■ **Selected extract**
The jig body 43 has a releasing member 55 disposed slidably in the cavity 43b thereof at the position behind the latches 52, and the releasing member 55 is used for releasing constraint applied to the leaf 10 by the jaws 46. A through hole 55a is defined in the releasing member 55 coaxially with the through hole 43a of the jig body 43, in which the rear half of the thrust shaft 50 is inserted with the end portion thereof protruding backward from the releasing member 55. The rear end portion of the releasing member 55 also protrudes backward from the jig body 43 and is designed to be constantly urged backward (in the direction to be spaced from the latches 52) by a compression spring 56 interposed between the rear end portion of the jig body 43 and the flange of the releasing member 55. The releasing member 55 has a tapered surface 55b, which slopes radially outward, along the inner circumference at the front end portion thereof, and a roller 52b disposed to each latch 52 on the side opposite to the claw 52a thereof relative to the pin 53 is designed to be abutted against the tapered surface 55b. Namely, the rollers 52b of the respective latches 52 roll along the tapered surface 55b by advancing the releasing member 55 against the resilience of the compression spring 56, whereby to allow the latches 52 to pivot in the direction to be spaced from the corresponding toothed portions 52a and release their engagement with the thrust shaft 50, as shown in FIG. 10. Subsequently, by retracting the thrust shaft 50 to retract one holder 45 connected thereto via the compression spring 51, the other holder 44 is allowed to be advanced by the pinion 49, whereby the jaws 46 are spaced from each other to release the leaf 10.

As the drive means for advancing or retracting the thrust shaft 50 and the releasing member 55, an air cylinder, for example, can suitably be used, whereas the drive means for advancing the thrust shaft 50 so as to constrain the leaf 10 between the jaws 46 is disposed at a position corresponding to the place where leaves 10 are supplied to the constraining apparatus 13. The drive means for advancing or retracting the thrust shaft 50 and the drive means for advancing the releasing member 55 to release constraint applied by the jaws 46 to the leaf 10 are disposed at the position corresponding to the place where the leaf 10 is unloaded from the constraining apparatus 13. Incidentally, since the relative positions of the constraining jigs 24 to be disposed to the respective bases 27 of the constrainer 19 are designed to be adjusted depending on the dimensions and camber profile of the leaf 10, the positions of the respective drive means can be adjusted correspondingly to be able to actuate the mechanism for operating the corresponding constraining jig 24.

Position Adjuster for Constraining Jigs

When leaves 10 having a different length and/or a camber profile are to be quenched in accordance with the order change, the positions of the constraining jigs 24 disposed to the respective bases 27 in each constrainer 19 must be readjusted by moving the bases 27 in the direction X as well as in the direction Y so as to be able to constrain the leaves 10 at proper positions by the constraining jigs 24. Accordingly, a pair of position adjusters 28, one for adjusting the positions of the bases 27 (constraining jigs 24) locating on the right side of the center frame 20 and the other for those locating on the left side of the center frame 20 of the constrainer 19, are disposed to be spaced from each other in the direction of feeding constrainers 19. Since these position adjusters 28 are of the same constitution, only the one locating upstream, for adjusting the bases 27 on the right side of the center frame 20, will be described.

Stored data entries
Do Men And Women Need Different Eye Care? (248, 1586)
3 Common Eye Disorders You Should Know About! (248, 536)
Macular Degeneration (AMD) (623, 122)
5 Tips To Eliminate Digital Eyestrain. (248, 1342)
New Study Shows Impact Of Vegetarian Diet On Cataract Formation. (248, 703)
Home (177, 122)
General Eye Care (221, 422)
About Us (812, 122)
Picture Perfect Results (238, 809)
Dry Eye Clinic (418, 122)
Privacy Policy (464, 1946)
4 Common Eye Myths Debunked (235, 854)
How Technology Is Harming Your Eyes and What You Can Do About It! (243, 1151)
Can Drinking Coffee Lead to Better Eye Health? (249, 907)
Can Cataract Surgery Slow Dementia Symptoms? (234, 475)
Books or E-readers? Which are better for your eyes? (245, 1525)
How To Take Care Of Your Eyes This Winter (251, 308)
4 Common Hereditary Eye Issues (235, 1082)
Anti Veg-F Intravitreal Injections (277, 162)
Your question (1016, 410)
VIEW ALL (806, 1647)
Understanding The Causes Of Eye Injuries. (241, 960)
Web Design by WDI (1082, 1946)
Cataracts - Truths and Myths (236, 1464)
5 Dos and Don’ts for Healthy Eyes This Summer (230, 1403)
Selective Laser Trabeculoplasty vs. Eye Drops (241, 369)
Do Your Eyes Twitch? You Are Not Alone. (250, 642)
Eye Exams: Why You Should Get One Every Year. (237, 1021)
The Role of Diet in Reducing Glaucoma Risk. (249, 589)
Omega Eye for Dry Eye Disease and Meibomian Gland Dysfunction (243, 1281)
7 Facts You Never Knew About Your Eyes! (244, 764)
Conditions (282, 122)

■ **What is asked**
1. In the constraining-jig passage, what device is given as an example of drive means for advancing or retracting the thrust shaft 50 and the releasing member 55?
2. Reproduce the records verbatim, covering the stretch from the first record through the record containing "5 Dos and Don’ts", both ends included.

■ **Task solutions**
1. An air cylinder.

2.
Do Men And Women Need Different Eye Care? (248, 1586)
3 Common Eye Disorders You Should Know About! (248, 536)
Macular Degeneration (AMD) (623, 122)
5 Tips To Eliminate Digital Eyestrain. (248, 1342)
New Study Shows Impact Of Vegetarian Diet On Cataract Formation. (248, 703)
Home (177, 122)
General Eye Care (221, 422)
About Us (812, 122)
Picture Perfect Results (238, 809)
Dry Eye Clinic (418, 122)
Privacy Policy (464, 1946)
4 Common Eye Myths Debunked (235, 854)
How Technology Is Harming Your Eyes and What You Can Do About It! (243, 1151)
Can Drinking Coffee Lead to Better Eye Health? (249, 907)
Can Cataract Surgery Slow Dementia Symptoms? (234, 475)
Books or E-readers? Which are better for your eyes? (245, 1525)
How To Take Care Of Your Eyes This Winter (251, 308)
4 Common Hereditary Eye Issues (235, 1082)
Anti Veg-F Intravitreal Injections (277, 162)
Your question (1016, 410)
VIEW ALL (806, 1647)
Understanding The Causes Of Eye Injuries. (241, 960)
Web Design by WDI (1082, 1946)
Cataracts - Truths and Myths (236, 1464)
5 Dos and Don’ts for Healthy Eyes This Summer (230, 1403)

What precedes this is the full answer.